**Kaynak Metin**

○ ○ ○ ○ ○ ○ ○

Herkesin kendine göre bir Abdülhamid’i var...
Genel olarak milli duygularımızı şahlandırmaya müsait bir milletiz. Bu yüzden de çoğu zaman tarihi şahsiyetleri kendi yaşadıkları dönemin şartlarına göre değerlendirmekten çok, zihnimizde oluşturduğumuz şablonlara göre değerlendirmeyi tercih ederiz.
Mesela son yıllarda coşkulu bir dille yüceltilen, bugüne örnek oluşturması beklenen ve adına efsaneler üretilen Padişah II. Abdülhamid... Kimilerine göre Abdülhamid tahtta kaldığı 33 yıl boyunca Osmanlı’nın yıkılışını geciktiren bir ulu hakan ve de veli padişah... Kimilerine göre ise kuşkucu, baskıcı, tahtta kaldığı yıllar boyunca istibdat yönetimi oluşturmuş bir padişah. Maalesef her iki yaklaşımın da hakkaniyetli bir değerlendirme olduğunu söylemek mümkün değildir.

○ ○ ○ ○ ○ ○ ○

**Veri Kümesi Alıntıları**
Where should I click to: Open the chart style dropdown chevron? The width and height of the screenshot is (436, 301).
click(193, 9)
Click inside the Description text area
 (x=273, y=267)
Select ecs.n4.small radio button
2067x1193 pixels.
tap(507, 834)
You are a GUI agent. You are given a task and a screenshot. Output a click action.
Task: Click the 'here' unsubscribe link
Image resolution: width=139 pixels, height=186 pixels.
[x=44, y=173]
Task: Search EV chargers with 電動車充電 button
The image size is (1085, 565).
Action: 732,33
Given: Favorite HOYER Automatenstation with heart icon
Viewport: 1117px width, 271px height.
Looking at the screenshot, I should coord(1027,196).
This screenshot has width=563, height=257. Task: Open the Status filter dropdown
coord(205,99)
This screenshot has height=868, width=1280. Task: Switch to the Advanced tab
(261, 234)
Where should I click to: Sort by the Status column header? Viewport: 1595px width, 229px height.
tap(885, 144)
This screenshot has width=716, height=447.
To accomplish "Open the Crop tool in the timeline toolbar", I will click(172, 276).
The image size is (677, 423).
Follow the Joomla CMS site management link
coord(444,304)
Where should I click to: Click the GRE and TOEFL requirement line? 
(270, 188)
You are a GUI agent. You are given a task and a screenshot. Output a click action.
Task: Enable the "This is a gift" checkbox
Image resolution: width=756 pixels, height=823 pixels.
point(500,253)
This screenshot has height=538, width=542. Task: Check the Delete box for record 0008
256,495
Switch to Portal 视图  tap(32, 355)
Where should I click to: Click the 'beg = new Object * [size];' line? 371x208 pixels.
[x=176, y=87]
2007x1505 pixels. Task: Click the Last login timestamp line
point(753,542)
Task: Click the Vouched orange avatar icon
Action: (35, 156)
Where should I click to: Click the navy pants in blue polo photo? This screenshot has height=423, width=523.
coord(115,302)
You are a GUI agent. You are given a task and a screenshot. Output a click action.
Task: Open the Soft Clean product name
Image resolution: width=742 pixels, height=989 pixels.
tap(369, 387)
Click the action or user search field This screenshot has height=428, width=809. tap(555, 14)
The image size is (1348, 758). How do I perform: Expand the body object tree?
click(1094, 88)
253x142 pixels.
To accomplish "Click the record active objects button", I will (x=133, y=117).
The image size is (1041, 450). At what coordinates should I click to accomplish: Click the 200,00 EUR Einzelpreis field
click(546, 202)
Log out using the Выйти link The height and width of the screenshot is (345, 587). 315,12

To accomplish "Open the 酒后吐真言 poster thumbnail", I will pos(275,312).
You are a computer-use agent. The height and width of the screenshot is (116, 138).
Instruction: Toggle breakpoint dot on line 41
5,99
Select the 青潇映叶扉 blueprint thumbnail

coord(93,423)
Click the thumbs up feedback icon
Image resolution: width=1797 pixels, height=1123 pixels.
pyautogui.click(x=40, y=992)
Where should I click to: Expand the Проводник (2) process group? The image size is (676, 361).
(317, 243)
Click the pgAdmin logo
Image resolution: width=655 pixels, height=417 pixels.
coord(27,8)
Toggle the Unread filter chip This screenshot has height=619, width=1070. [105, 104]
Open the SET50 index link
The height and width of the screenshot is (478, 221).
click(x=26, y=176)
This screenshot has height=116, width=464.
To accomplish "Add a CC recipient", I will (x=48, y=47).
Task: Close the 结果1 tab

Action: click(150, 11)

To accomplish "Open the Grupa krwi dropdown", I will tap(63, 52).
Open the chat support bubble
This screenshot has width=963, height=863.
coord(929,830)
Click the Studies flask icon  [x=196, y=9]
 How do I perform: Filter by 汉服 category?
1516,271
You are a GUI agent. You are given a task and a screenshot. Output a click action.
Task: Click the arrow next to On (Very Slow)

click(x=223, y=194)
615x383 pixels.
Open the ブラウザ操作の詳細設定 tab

○ ○ ○ ○ ○ ○ ○

**Görev**
II. Abdülhamid hakkındaki metni baştan sona, tek bir harfini bile değiştirmeden kopyala. Kayıtlar, metinden bağımsız ayrı bir malzemedir.

**Çözüm**
Herkesin kendine göre bir Abdülhamid’i var...
Genel olarak milli duygularımızı şahlandırmaya müsait bir milletiz. Bu yüzden de çoğu zaman tarihi şahsiyetleri kendi yaşadıkları dönemin şartlarına göre değerlendirmekten çok, zihnimizde oluşturduğumuz şablonlara göre değerlendirmeyi tercih ederiz.
Mesela son yıllarda coşkulu bir dille yüceltilen, bugüne örnek oluşturması beklenen ve adına efsaneler üretilen Padişah II. Abdülhamid... Kimilerine göre Abdülhamid tahtta kaldığı 33 yıl boyunca Osmanlı’nın yıkılışını geciktiren bir ulu hakan ve de veli padişah... Kimilerine göre ise kuşkucu, baskıcı, tahtta kaldığı yıllar boyunca istibdat yönetimi oluşturmuş bir padişah. Maalesef her iki yaklaşımın da hakkaniyetli bir değerlendirme olduğunu söylemek mümkün değildir.